Dataset entries:
[Start of Attachment]

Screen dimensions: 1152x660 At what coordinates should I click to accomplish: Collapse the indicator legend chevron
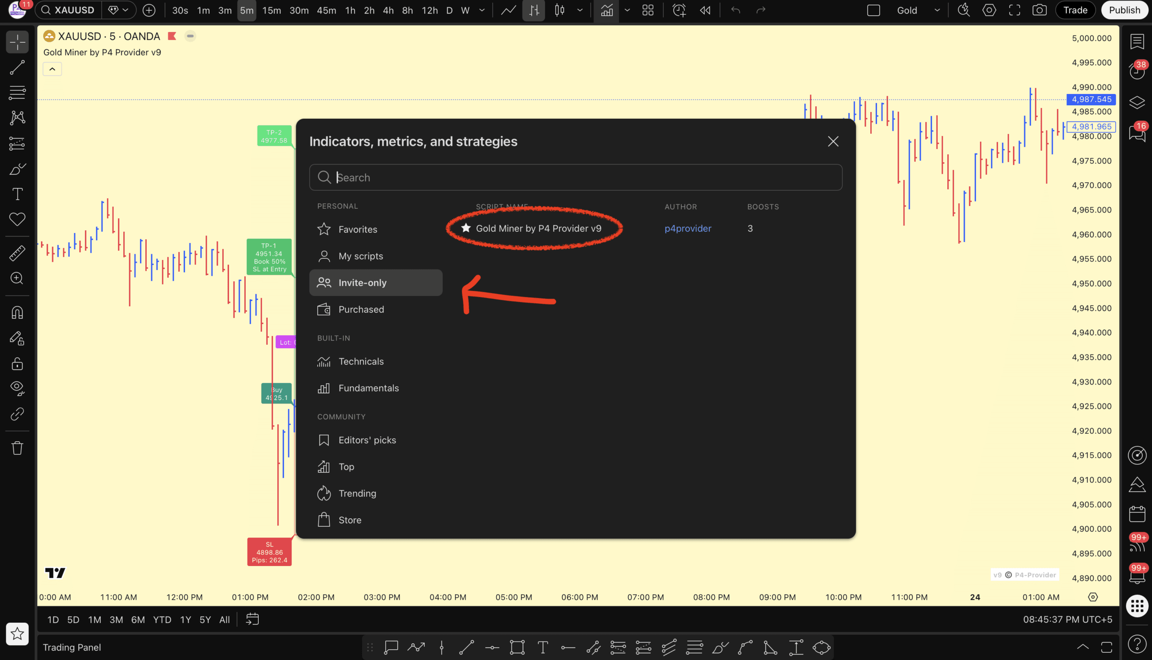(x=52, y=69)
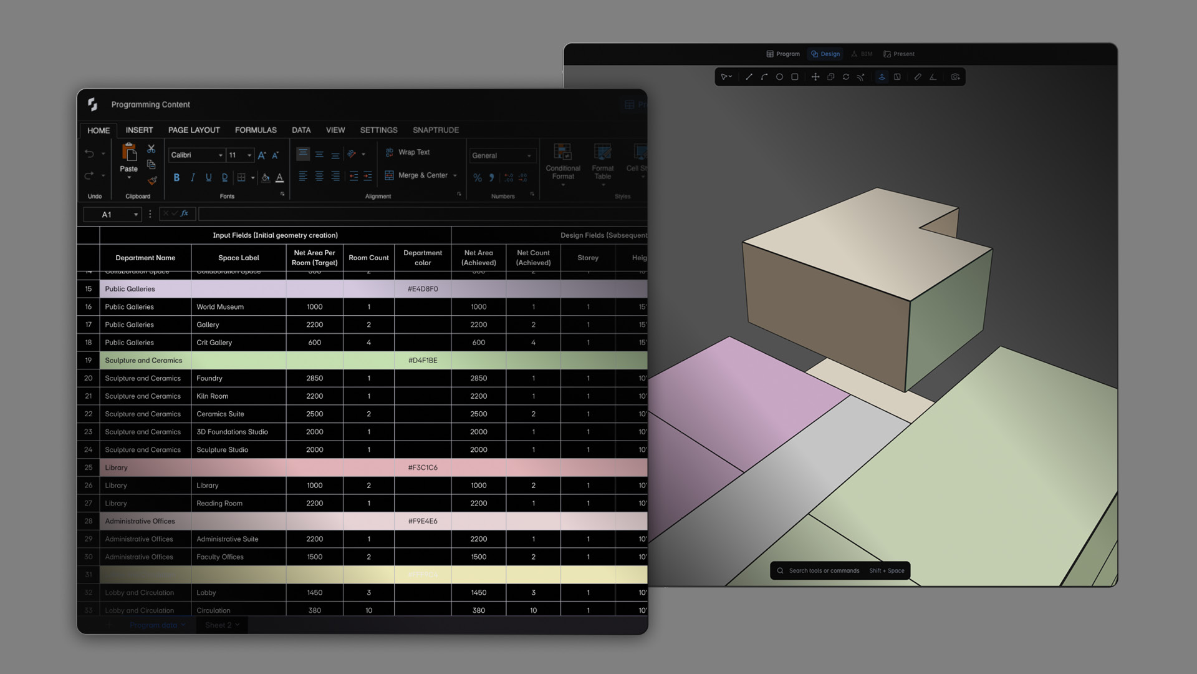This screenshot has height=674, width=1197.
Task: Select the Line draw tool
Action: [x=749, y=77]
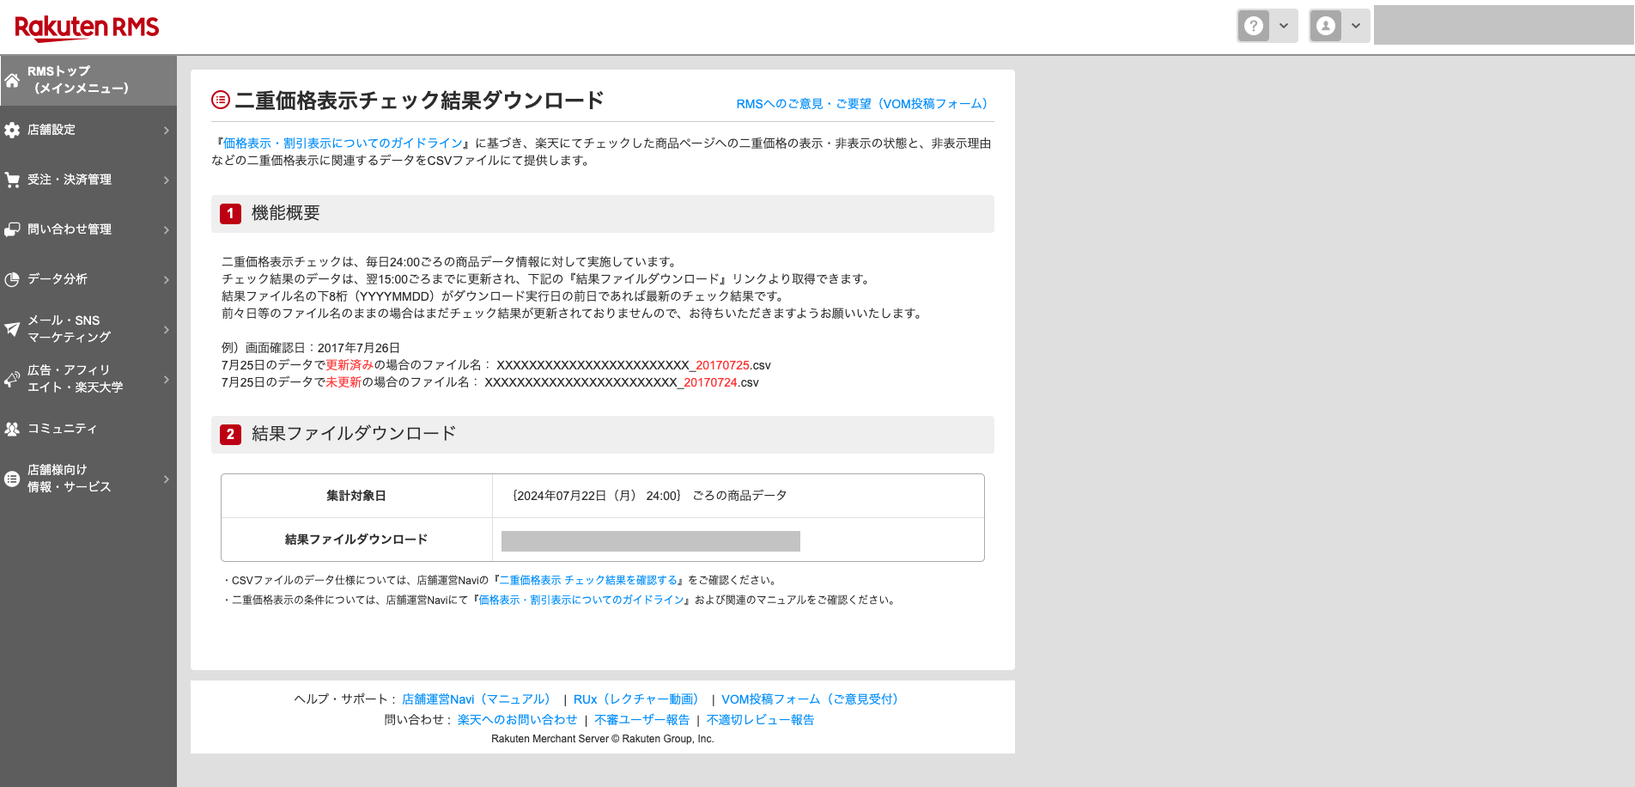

[End of Attachment]

**Activity:** The copy you produce must match the entries above exactly, except that it has no pictures.

**Output below:**
Screen dimensions: 1152x660 At what coordinates should I click to accomplish: Collapse the indicator legend chevron
(x=52, y=69)
This screenshot has height=674, width=1197.
Task: Select the Line draw tool
Action: [x=749, y=77]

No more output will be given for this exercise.